• **STUDY TEXT**

Tibbitts liked to speak tongue-in-cheek, his wealth assured, and following his death Samuel Mather, a close friend and sharebroker, revealed more about Tibbitts’ character: –
“In ordinary justice to his memory, the idea of some of his supposed eccentricities should be removed.
“He had a simple, unassuming, genial nature, making no display either in his mode of life or dress. When, on our walks, we had been asked to help some good cause, it was a surprise to the recipients to get a gold coin instead of a silver one which was all that was expected from a plainly attired wayfarer.
“Most sensible men enjoyed wearing an old comfortable suit but cannot afford to defy convention by doing so except when pottering about the garden.
“Ostentation was an anathema to him. ‘Why,’ he said, ‘should I be troubled with all the cares occasioned by the upkeep of a large establishment.’ His only desire was to be comfortable. His residence was not in a salubrious neighbourhood, but he had grown accustomed to the old home of his family, and so remained there, notwithstanding the change in the character of his surroundings. It was, too, convenient as an office and for his workmen.

• **ACTION ITEM**
Update the Tibbitts passage starting with "Tibbitts liked to" and going on through "should be removed.", putting "stockbroker" in place of "sharebroker".

• **INFORMATION PROVIDED**

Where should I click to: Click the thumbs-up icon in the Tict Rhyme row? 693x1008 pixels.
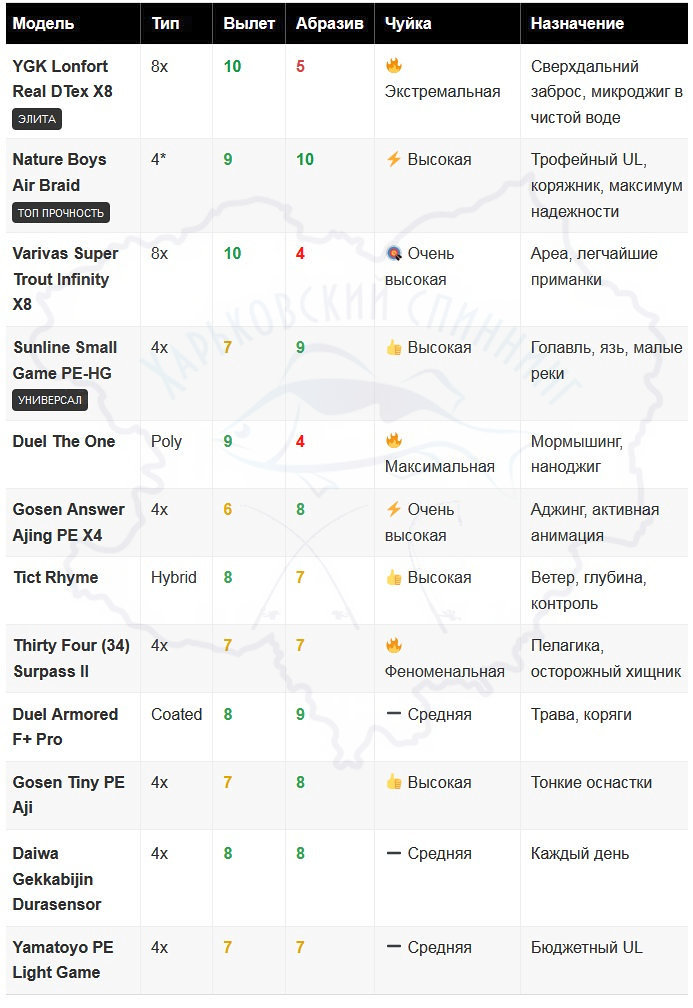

• **RESPONSE AREA**
Tibbitts liked to speak tongue-in-cheek, his wealth assured, and following his death Samuel Mather, a close friend and stockbroker, revealed more about Tibbitts’ character: –
“In ordinary justice to his memory, the idea of some of his supposed eccentricities should be removed.